The underrated part: hooks cost zero context. You’re not burning tokens asking Claude “ please remember to run the tests ” and hoping it complies you’re guaranteeing it, every time, for free. Lint on save, test on change, format on write. Deterministic beats hopeful.
🍥Feature 9: Rewind - undo a bad path in two keystrokes
So you went down a bad path. Three failed refactor attempts are now sitting in your context, poisoning everything after.
- I did git status shows nothing to commit.
- Then a deliberately gave a bad prompt to show rewind
- A few files in, you decide it’s the wrong call. git status now shows untracked files and a tangled change.
- Instead of manually reverting everything, press Esc Esc to open the rewind menu (it lists your prompts as a timeline)
- select the point before the refactor, and choose Restore code and conversation
- Run git status again clean. The whole tangent, gone in two keystrokes.
You can roll back code only, conversation only, or both perfect for trial-and-error refactoring. And a related option, Summarize up to here , keeps the decisions and drops the exhaust by compressing the earlier history into a clean summary while leaving recent messages intact.
The distinction matters: rewind undoes state; summarize compresses context. Every turn is a branching point.
The pros aren’t smarter they just refuse to drag dead context forward.
🍥Feature 10: /goal + Auto Mode - let it run
/goal keeps Claude working across turns until a completion condition holds — not "do one thing and stop," but "keep going until this is actually done."
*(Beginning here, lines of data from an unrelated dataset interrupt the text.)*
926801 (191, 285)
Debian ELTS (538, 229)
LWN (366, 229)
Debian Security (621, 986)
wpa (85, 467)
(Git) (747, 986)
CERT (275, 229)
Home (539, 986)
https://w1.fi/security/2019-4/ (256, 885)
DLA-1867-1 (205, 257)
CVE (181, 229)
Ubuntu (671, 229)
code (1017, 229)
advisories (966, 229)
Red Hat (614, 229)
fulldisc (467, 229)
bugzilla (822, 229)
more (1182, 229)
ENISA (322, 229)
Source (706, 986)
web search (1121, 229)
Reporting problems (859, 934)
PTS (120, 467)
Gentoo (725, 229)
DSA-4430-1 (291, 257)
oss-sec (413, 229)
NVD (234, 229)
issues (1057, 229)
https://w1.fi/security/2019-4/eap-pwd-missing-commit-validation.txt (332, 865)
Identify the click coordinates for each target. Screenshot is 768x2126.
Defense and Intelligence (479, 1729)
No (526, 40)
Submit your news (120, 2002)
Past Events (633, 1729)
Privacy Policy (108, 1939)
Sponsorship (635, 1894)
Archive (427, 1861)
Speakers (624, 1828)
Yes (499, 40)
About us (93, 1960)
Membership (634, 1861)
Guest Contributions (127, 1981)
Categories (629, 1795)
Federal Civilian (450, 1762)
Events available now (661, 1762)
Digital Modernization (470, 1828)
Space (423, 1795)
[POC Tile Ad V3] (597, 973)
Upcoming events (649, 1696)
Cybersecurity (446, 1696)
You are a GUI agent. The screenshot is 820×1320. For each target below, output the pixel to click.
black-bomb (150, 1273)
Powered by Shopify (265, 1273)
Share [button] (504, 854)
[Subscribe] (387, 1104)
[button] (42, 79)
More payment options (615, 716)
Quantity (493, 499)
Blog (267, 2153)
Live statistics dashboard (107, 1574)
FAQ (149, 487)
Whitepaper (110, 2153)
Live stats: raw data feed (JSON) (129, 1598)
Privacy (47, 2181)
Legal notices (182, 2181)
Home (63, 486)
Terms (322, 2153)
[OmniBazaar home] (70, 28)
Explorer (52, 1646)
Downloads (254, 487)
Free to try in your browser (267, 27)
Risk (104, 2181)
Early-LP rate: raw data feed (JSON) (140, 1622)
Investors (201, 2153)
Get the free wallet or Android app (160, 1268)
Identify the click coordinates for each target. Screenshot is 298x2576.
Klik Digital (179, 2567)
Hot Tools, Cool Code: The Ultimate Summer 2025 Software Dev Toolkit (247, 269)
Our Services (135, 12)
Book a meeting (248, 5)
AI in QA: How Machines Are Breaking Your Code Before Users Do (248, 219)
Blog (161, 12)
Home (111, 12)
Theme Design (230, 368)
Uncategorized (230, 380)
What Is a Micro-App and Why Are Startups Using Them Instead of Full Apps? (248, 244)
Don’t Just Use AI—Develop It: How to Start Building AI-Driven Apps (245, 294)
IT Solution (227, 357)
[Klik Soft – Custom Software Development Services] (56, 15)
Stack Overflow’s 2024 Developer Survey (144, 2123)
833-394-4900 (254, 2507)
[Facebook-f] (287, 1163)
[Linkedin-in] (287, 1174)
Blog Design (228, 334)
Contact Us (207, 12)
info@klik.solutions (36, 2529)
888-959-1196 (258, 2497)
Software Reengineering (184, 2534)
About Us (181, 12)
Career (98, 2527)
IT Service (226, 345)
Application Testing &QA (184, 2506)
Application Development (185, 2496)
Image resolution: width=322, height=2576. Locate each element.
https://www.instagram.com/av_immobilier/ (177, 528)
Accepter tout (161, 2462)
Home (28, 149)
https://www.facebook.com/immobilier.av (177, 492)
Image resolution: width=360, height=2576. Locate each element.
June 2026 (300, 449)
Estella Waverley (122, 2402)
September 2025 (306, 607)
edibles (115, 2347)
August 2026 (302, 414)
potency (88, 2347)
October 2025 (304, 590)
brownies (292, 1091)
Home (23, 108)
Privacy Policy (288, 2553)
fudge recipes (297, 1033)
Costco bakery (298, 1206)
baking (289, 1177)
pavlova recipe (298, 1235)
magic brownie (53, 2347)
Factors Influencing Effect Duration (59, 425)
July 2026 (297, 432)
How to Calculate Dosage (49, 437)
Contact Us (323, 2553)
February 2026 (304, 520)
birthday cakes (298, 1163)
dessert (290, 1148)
Pair it with Auto Mode : a safety classifier handles your permission prompts, so safe actions just run and risky ones still get blocked.
- Switch to automode with Shift+Tab
- Set a concrete, checkable goal
- Claude edits, runs the tests, hits a failure, fixes it, re-runs — looping autonomously until the suite is green and the goal is met.
This is the closest Claude Code gets to “ go build it while I grab a coffee. ”
The guardrail is the classifier the sane middle between approving every single step and the fully-yolo skip-permissions flag. Set a clear, checkable goal, let it cook, and come back to working code. (Auto Mode runs on the Pro plan, too.)
✨It was one idea the whole time
Ten features, but they’re one idea wearing different hats: protect your context, and the model stays sharp.
- Set it up with CLAUDE.md and Skills.
- See it with /context.
- Plan before you touch it with Plan Mode.
- Protect it with subagents, /compact , and /rewind.
- Automate it with hooks and MCP.
- Let it run with /goal and Auto Mode.
None of these are tricks. They’re a single discipline: keep the window clean, and a capable model stays capable.